After having no issues with ArangoDB3 for a couple of years, suddenly, I am encountering an AQL IO Error of the form
[HTTP 500][ERR 1305] AQL: IO error: While open a file for random read: /ssd1/arangodb3/engine-rocksdb/22850496.sst: No file descriptors available (while finalizing)
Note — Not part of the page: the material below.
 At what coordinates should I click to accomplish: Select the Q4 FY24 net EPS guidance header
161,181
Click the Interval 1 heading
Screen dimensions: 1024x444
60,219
This is while performing an insert of the form
insert { id: "foo", junk: [ 1, 2, 3 ] } in bar
This occurred after running a lengthy operation populating a new database.
Looking at syslog
, I see the following (timestamps, etc., elided for readability):
ERROR [fae2c] {rocksdb} RocksDB encountered a background error during a compaction operation: IO error: While open a file for random read: /ssd1/arangodb3/engine-rocksdb/22850496.sst: No file descriptors available; The database will be put in read-only mode, and subsequent write errors are likely. It is advised to shut down this instance, resolve the error offline and then restart it.ERROR [be9ea] {rocksdb} rocksdb: [db/db_impl/db_impl_compaction_flush.cc:2922] Waiting after background compaction error: IO error: While open a file for random read: /ssd1/arangodb3/engine-rocksdb/22850496.sst: No file descriptors available, Accumulated background error counts: 1WARNING [afa17] {engines} could not sync metadata for collection 'OpenAlex_20240502/works'WARNING [a3d0c] {engines} background settings sync failed: IO error: While open a file for random read: /ssd1/arangodb3/engine-rocksdb/22850496.sst: No file descriptors availableWARNING [afa17] {engines} could not sync metadata for collection 'OpenAlex_20240502/publishers'
The first message above seems indicative of something but I'm not sure what.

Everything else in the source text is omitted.